- [Task instructions]
Below are records with pictures in them. Transcribe everything from the line containing "You are a computer-use" down to the line containing "Task: Click the", exactly, and leave the pictures behind.

- [Exercise data]
=====

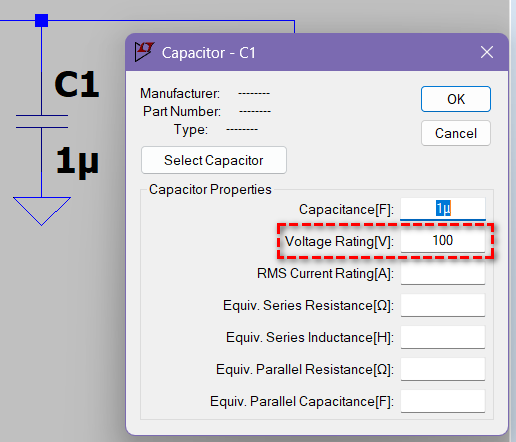Click the capacitor symbol plates in schematic
The image size is (516, 442).
pyautogui.click(x=42, y=122)
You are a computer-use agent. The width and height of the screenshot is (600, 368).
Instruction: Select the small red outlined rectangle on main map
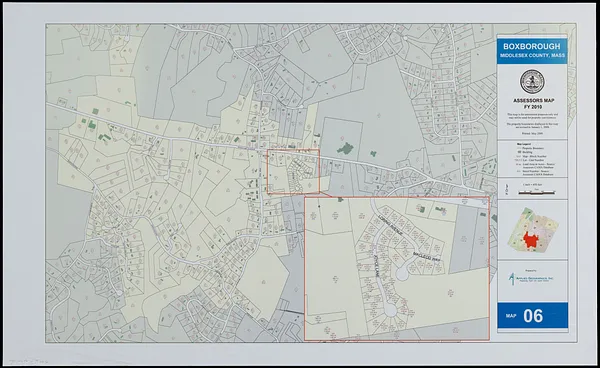tap(293, 171)
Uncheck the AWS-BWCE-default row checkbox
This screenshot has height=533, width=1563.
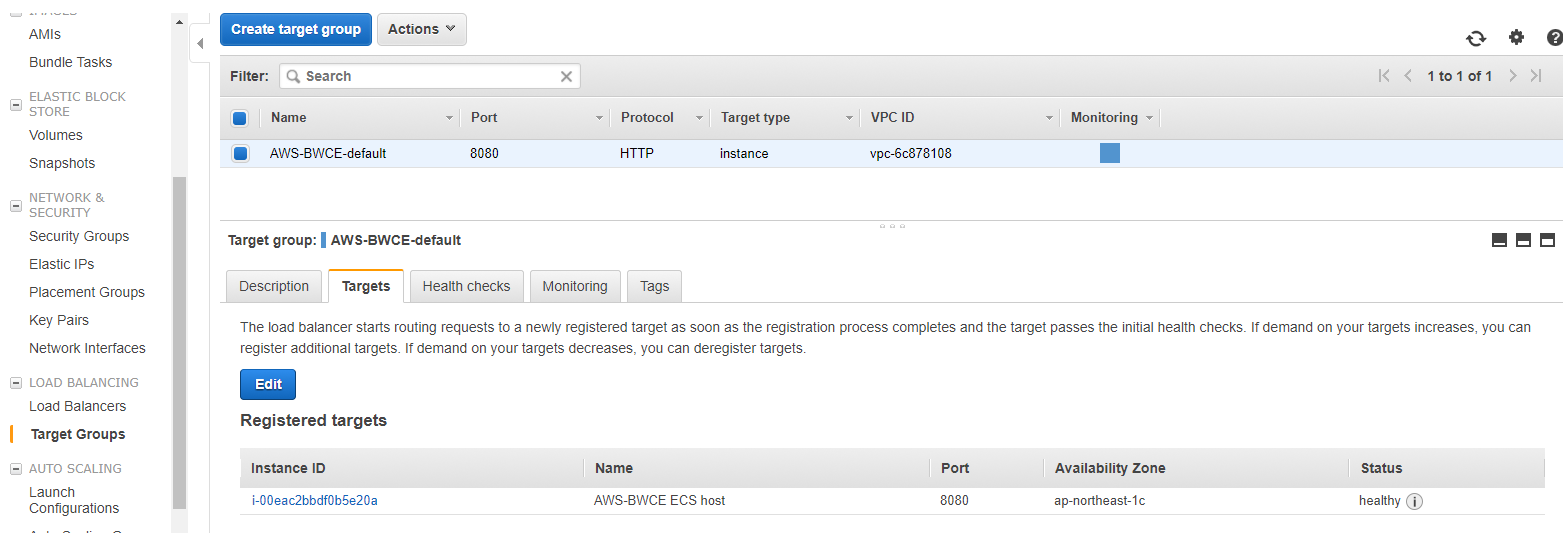[240, 154]
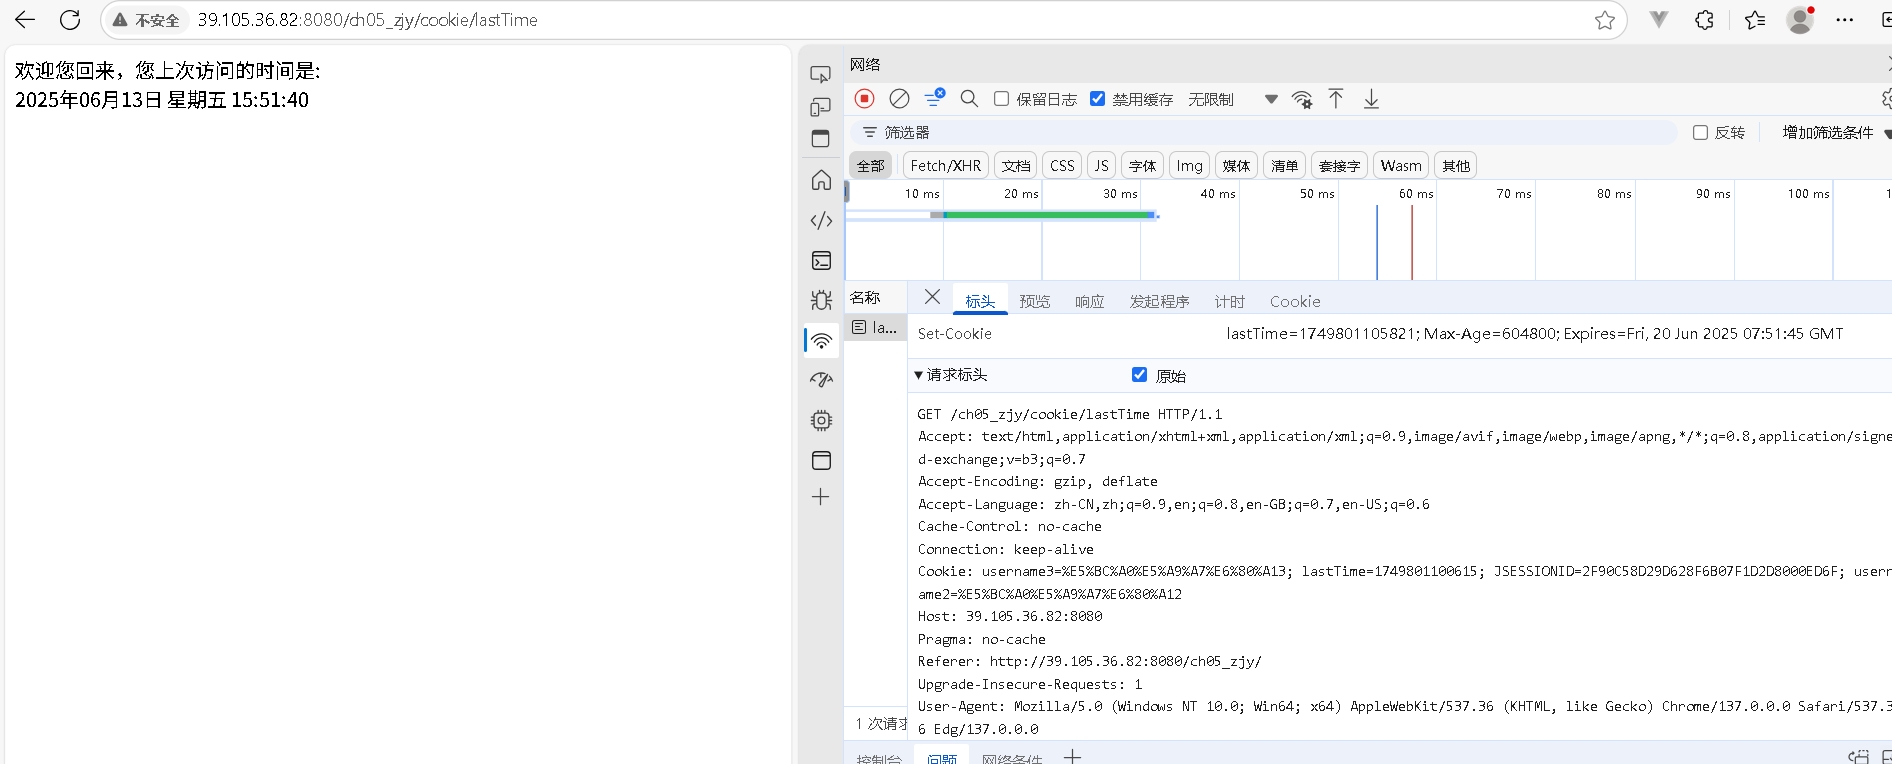This screenshot has height=764, width=1892.
Task: Open the Elements panel code icon
Action: (821, 220)
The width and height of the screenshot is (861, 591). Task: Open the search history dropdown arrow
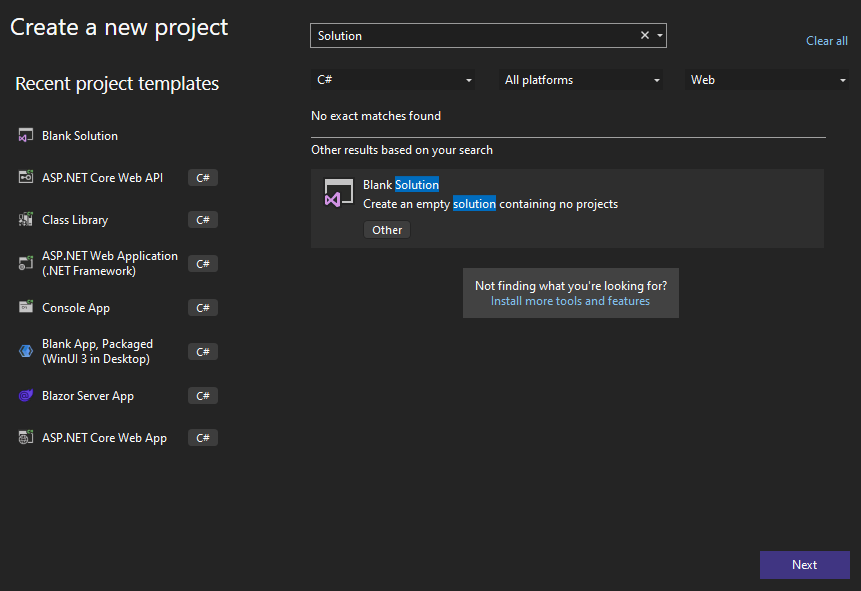coord(659,36)
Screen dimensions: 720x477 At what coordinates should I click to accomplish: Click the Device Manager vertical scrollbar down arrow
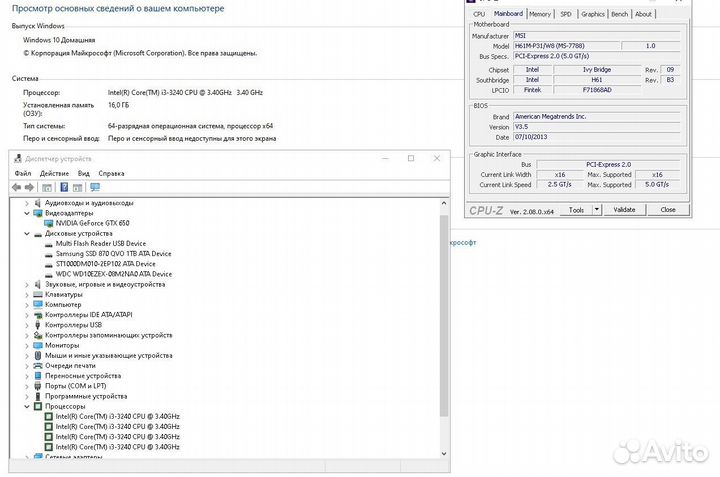coord(444,454)
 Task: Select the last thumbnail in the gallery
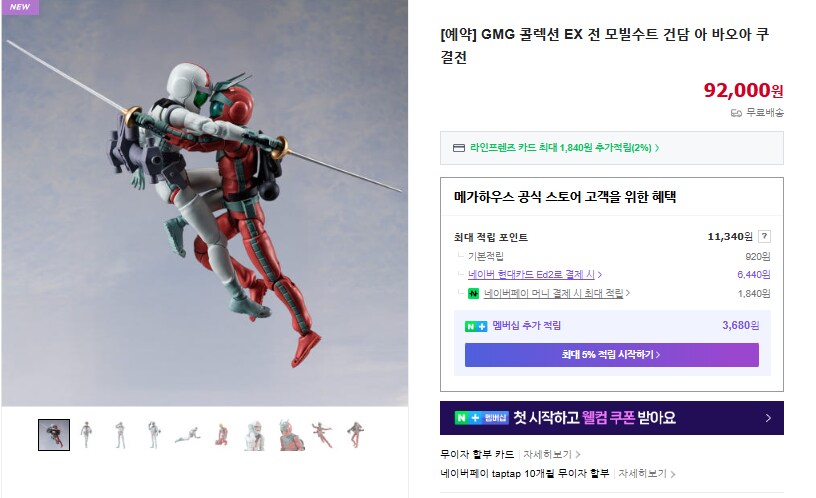pos(356,435)
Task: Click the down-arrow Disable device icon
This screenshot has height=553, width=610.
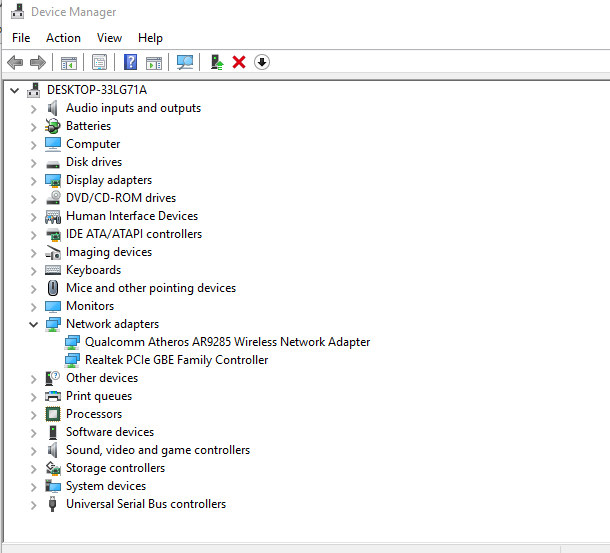Action: coord(262,62)
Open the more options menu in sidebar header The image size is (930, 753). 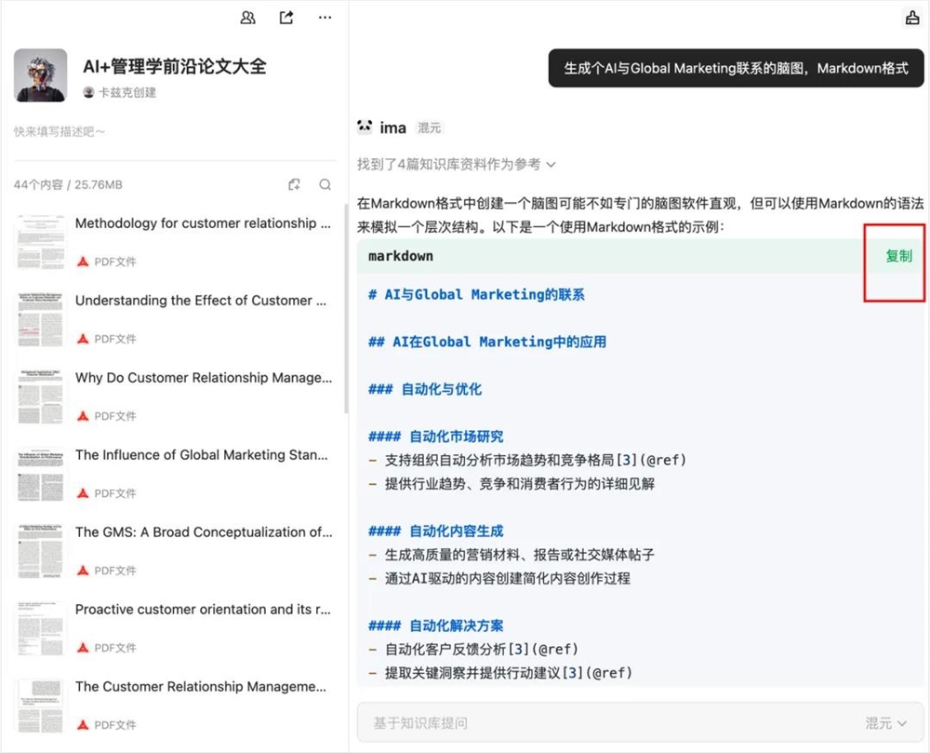[324, 17]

=====

- [Solution for this problem]
You are a computer-use agent. The width and height of the screenshot is (600, 368).
Instruction: Select the small red outlined rectangle on main map
tap(293, 171)
Uncheck the AWS-BWCE-default row checkbox
This screenshot has height=533, width=1563.
[240, 154]
This screenshot has height=764, width=1892.
Task: Open the Elements panel code icon
Action: (821, 220)
The width and height of the screenshot is (861, 591). Task: Open the search history dropdown arrow
coord(659,36)
Screen dimensions: 720x477 At what coordinates should I click to accomplish: Click the Device Manager vertical scrollbar down arrow
coord(444,454)
 Task: Select the last thumbnail in the gallery
pos(356,435)
Task: Click the down-arrow Disable device icon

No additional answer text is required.